The opening paragraph of the Chicago Tribune review of this film mentions the awkwardness of releasing a film about a neighborhood watch following the Trayvon Martin shooting. “Timing is everything,” Michael Phillips wrote. (He then ties in the Aurora shooting in the third paragraph. Review the film, ass. You’re not a sociologist, you’re a movie critic.*)
[*Kudos to Roger Ebert in the Sun-Times, by the way, who forgoes all that stuff and just beats on the film for not being very funny.]Although this is quickly becoming the conventional wisdom, it’s probably not a matter of timing. I think it’s more about how The Watch looks horribly unfunny and doesn’t really have an apparent target audience. Given this, I really doubt real life tragedies are going to much effect the movie’s box office one way or the other. For instance, the film is currently garnering a horrendous 14% positive score on Rotten Tomatoes. I’m sorry, when’s a good time for a movie like that?
As for the Martin shooting, that occurred in mid-February. In our culture five months is a current events eternity. On top of that, media coverage of the situation dried up almost overnight several months ago as evidence of nearly universal press malpractice on the coverage mounted.
I’d really think the only reason that anyone at all would connect the event and the film is because commentators keep bringing it up…and I don’t think too many are actually being convinced by them anyway.
However, putting that aside (although all involved with actually having made the film will desperately cling to it as an excuse for their failure), there are plenty of other, more likely reason that the film seems to be heading towards a box office train wreck.
1) Fox has so little faith in the film that they are positively running away from it’s core plot concept in the advertisements. Did you know the film was about a neighborhood watch that finds itself involved in an alien invasion? You sure wouldn’t from watching the commercials. A month ago I saw a commercial that briefly mentioned the alien thing–so briefly, I was like, “Wait, what was that? Aliens? Really?” (My guess is that this represented an extremely half-assed attempts to ‘make something like Attack the Block.)

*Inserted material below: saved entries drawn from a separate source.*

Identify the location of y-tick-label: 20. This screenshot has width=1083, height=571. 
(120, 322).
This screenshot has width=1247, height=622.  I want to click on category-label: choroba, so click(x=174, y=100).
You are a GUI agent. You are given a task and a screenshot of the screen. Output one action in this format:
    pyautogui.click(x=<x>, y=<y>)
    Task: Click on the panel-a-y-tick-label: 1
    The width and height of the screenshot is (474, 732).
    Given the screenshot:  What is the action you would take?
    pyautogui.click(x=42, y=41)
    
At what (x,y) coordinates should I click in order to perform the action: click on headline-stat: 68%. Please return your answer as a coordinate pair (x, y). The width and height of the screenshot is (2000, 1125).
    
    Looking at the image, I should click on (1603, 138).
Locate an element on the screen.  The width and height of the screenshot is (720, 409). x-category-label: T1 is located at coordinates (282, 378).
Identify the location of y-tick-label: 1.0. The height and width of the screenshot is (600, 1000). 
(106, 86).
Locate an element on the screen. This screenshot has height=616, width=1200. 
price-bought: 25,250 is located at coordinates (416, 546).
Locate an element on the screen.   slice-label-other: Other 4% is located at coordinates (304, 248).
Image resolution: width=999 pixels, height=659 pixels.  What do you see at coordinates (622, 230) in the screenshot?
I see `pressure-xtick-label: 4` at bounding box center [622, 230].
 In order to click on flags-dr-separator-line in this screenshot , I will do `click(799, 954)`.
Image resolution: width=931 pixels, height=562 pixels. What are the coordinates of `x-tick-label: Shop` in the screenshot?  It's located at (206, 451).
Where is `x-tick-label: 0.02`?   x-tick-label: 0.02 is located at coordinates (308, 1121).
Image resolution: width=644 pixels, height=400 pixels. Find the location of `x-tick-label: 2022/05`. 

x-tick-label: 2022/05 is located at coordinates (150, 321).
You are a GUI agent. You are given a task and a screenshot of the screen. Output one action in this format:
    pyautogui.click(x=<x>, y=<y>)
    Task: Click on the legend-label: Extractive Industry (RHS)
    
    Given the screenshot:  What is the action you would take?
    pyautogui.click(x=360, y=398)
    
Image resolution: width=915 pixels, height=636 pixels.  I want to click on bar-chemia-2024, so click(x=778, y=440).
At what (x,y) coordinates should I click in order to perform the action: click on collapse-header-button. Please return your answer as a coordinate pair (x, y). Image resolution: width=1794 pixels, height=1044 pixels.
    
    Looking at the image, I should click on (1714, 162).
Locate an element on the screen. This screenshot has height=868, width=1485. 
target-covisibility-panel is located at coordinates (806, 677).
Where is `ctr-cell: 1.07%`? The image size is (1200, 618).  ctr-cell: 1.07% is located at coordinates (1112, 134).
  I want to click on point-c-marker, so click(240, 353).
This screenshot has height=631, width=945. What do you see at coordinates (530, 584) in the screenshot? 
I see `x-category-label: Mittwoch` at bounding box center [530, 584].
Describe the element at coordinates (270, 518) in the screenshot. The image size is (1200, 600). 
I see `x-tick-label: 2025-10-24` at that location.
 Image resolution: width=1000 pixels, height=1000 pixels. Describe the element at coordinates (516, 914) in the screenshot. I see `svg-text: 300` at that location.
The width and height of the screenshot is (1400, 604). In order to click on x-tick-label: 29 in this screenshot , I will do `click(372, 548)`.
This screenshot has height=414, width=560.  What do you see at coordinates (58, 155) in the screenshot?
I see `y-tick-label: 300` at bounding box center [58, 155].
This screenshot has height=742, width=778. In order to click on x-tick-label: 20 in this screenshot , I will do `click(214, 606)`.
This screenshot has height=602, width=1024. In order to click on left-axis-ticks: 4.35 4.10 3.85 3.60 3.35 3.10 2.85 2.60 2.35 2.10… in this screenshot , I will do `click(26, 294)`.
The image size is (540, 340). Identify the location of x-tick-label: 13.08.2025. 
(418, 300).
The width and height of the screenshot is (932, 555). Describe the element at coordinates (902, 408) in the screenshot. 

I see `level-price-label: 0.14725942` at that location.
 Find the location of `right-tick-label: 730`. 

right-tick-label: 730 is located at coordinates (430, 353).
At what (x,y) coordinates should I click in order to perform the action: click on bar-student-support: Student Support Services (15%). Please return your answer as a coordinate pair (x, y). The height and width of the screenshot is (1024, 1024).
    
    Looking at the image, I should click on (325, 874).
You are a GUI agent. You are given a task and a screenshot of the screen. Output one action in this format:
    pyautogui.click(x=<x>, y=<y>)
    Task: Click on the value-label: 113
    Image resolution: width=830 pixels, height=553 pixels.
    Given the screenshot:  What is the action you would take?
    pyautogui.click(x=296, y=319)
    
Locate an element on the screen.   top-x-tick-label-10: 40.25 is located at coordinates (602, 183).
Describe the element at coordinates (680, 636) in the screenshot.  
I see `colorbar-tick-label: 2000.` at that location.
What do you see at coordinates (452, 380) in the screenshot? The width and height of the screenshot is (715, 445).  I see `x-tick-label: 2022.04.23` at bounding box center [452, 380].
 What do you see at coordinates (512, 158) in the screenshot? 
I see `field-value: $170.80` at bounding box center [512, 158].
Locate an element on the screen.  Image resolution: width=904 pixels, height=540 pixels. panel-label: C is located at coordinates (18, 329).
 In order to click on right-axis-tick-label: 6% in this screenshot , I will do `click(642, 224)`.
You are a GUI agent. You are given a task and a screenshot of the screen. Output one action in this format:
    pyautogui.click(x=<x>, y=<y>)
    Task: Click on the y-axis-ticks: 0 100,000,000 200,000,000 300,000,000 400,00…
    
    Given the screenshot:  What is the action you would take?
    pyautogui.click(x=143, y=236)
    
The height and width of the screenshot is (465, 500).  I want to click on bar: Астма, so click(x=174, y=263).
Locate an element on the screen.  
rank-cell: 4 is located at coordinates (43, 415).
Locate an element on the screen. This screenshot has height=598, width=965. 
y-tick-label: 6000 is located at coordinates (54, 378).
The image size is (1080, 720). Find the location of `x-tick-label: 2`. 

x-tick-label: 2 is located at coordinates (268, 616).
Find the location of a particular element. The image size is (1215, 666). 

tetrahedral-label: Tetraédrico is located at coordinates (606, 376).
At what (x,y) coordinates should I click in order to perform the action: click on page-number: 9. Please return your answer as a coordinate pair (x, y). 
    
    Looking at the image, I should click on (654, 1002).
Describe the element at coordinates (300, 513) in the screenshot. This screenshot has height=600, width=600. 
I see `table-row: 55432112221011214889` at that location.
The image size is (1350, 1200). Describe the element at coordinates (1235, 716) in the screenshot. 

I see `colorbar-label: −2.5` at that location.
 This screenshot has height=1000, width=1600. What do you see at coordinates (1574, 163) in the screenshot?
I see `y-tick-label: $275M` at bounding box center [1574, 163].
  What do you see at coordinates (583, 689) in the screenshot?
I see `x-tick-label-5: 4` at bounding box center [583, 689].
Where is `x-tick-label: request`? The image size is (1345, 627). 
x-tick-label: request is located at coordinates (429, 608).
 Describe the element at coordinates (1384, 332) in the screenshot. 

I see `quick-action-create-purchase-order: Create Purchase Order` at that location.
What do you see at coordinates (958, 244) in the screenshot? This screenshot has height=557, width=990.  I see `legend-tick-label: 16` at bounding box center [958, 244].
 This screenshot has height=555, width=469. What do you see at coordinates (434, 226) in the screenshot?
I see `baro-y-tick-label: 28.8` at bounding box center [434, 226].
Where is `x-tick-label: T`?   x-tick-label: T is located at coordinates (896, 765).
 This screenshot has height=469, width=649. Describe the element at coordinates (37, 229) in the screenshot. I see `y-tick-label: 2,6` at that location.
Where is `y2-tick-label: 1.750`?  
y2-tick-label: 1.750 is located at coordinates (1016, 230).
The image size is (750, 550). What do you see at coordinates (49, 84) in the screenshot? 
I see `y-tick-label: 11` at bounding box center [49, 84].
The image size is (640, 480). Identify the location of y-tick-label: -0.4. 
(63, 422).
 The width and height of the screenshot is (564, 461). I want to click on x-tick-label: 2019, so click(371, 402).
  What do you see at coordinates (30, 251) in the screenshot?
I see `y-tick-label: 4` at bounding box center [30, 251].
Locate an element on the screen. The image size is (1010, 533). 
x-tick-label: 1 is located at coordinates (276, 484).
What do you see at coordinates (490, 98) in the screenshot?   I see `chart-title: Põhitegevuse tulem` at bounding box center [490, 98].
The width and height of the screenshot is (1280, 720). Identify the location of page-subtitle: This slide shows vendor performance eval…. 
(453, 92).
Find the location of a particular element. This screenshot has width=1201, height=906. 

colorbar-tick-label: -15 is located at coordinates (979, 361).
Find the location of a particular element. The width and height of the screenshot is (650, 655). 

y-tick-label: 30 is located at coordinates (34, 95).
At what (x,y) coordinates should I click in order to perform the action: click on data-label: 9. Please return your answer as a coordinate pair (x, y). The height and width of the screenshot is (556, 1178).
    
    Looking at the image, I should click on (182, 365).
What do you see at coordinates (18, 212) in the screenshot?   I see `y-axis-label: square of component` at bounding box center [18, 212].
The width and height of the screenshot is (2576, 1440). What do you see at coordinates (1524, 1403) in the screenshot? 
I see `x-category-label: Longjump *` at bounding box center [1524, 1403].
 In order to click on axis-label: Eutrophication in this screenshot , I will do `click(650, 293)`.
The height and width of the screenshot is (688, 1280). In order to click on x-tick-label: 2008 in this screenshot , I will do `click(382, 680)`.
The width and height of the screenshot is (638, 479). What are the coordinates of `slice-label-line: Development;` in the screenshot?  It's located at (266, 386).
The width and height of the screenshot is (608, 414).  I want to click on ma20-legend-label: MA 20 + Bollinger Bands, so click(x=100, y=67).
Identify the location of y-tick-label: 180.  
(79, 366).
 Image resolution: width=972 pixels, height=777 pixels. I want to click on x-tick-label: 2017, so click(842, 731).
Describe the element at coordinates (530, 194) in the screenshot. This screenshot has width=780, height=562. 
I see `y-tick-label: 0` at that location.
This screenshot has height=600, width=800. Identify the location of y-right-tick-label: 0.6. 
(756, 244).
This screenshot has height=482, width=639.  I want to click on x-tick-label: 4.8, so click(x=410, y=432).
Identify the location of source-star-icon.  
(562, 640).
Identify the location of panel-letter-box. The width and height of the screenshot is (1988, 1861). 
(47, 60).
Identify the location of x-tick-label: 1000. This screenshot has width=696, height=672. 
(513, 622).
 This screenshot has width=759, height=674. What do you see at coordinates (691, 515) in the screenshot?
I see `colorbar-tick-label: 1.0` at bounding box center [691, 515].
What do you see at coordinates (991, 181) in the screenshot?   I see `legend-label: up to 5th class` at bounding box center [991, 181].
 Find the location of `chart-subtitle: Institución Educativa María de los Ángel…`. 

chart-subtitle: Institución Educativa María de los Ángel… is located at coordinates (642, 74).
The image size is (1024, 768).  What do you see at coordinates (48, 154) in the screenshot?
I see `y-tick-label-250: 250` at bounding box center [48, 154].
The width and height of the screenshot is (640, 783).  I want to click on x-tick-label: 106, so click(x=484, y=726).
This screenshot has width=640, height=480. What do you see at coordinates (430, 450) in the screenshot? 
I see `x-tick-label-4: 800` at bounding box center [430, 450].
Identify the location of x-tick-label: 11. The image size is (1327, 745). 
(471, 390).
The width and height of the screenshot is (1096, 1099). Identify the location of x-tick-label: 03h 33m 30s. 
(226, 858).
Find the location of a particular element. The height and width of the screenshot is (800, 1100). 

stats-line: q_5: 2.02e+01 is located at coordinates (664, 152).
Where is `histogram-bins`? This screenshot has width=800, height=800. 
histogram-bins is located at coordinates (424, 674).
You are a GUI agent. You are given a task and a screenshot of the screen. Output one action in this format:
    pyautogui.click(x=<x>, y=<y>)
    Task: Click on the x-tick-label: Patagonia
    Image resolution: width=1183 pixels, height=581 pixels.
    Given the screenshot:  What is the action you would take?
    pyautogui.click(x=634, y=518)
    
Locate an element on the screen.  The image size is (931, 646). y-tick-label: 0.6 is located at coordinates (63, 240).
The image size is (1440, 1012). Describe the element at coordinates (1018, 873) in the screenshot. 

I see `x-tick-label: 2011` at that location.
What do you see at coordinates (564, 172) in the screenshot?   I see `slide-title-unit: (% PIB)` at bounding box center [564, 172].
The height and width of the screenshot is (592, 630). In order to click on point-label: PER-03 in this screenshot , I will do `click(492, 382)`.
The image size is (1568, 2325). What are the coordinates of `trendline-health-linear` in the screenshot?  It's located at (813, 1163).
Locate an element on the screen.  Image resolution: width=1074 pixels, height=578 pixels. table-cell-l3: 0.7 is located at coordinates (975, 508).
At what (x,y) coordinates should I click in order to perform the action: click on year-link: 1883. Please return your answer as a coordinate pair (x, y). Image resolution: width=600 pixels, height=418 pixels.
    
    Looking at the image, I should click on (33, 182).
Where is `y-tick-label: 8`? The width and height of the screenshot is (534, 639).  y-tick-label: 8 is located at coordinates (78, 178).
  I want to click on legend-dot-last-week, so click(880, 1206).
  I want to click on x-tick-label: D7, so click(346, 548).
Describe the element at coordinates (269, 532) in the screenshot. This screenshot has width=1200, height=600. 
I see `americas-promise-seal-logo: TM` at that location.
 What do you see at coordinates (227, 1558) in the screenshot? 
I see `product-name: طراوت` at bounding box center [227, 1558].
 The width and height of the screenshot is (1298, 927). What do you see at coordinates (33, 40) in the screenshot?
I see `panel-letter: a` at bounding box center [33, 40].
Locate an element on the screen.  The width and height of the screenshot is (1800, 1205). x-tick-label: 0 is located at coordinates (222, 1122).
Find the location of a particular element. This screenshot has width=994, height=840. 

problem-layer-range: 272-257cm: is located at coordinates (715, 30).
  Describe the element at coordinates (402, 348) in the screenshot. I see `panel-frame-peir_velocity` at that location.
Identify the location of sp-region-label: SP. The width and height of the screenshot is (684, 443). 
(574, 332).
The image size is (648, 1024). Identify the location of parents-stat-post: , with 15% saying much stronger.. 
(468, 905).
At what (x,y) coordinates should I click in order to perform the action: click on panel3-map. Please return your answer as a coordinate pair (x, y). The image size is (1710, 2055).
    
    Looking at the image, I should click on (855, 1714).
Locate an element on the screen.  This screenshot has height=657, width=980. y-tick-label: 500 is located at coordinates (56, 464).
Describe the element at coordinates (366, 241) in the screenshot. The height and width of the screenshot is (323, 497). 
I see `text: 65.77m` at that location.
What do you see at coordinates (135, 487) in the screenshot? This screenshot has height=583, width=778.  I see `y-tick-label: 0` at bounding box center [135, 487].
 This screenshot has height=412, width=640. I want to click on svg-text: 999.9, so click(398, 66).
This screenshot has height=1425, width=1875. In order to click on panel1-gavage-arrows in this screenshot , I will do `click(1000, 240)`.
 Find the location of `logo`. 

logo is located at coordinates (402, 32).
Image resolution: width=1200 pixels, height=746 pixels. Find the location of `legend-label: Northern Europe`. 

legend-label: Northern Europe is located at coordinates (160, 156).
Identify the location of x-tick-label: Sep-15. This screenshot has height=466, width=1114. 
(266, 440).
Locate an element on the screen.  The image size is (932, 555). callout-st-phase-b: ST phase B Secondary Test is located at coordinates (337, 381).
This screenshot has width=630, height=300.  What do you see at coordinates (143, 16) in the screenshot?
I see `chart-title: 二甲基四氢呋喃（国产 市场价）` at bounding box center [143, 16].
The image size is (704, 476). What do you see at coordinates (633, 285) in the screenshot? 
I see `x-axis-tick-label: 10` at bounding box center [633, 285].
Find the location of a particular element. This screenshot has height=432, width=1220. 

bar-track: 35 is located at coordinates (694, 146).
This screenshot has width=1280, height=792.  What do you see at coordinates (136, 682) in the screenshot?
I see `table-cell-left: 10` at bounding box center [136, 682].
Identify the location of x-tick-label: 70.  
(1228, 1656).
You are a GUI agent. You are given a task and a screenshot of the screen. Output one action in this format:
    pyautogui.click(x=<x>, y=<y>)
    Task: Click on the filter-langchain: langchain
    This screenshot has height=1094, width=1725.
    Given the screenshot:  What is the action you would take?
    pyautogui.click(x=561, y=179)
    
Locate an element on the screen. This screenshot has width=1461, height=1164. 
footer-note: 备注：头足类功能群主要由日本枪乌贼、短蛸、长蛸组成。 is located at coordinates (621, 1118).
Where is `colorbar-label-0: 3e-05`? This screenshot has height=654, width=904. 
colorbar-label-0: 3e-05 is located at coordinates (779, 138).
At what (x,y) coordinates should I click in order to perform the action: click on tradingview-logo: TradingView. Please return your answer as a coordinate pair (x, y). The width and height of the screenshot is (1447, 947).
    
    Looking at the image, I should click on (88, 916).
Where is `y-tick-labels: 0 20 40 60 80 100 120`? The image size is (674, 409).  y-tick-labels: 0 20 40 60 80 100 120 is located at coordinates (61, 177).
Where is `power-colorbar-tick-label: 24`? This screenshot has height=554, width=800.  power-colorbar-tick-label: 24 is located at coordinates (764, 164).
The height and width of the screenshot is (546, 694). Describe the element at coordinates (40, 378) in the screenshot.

Since then the commercials don’t mention aliens at all, not even hinting at them. Anyway, anytime the studio that made the film positively attempts to hide what it’s about from the public (see John Carter, late of Mars), well, it’s a bad sign.
2) This is a bad time for what are now our veteran comics. Adam Sandler, for instance, seems to have finally alienated his hardcore audience with atrocious films like Jack & Jill. The Watch features an ‘all-star’ cast of Ben Stiller, Vince Vaughn and Jonah Hill (surely his 15 minutes is over, right?). Stiller and Vaughn are getting a bit long in the tooth, and neither is exactly box office dynamite these days, so I’m not sure why they thought they’d appeal in an R-rated film apparently filled with the usual highly sophomoric potty language and scatological humor.Yes, yes, Hangover and Bridemaids. Well, my impression is that people actually liked those movies.
3) It’s opening up the second weekend of The Dark Knight Rises. Either Fox has a LOT of faith in the movie, or nearly none at all. I’m guessing the latter.
I’m sure I could think of more, but frankly this is more time than anyone should spend on yet another disposable movie that nobody will remember a month from now. Let me know when Target Earth or Invisible Invaders comes back to theaters. Those I’d go see.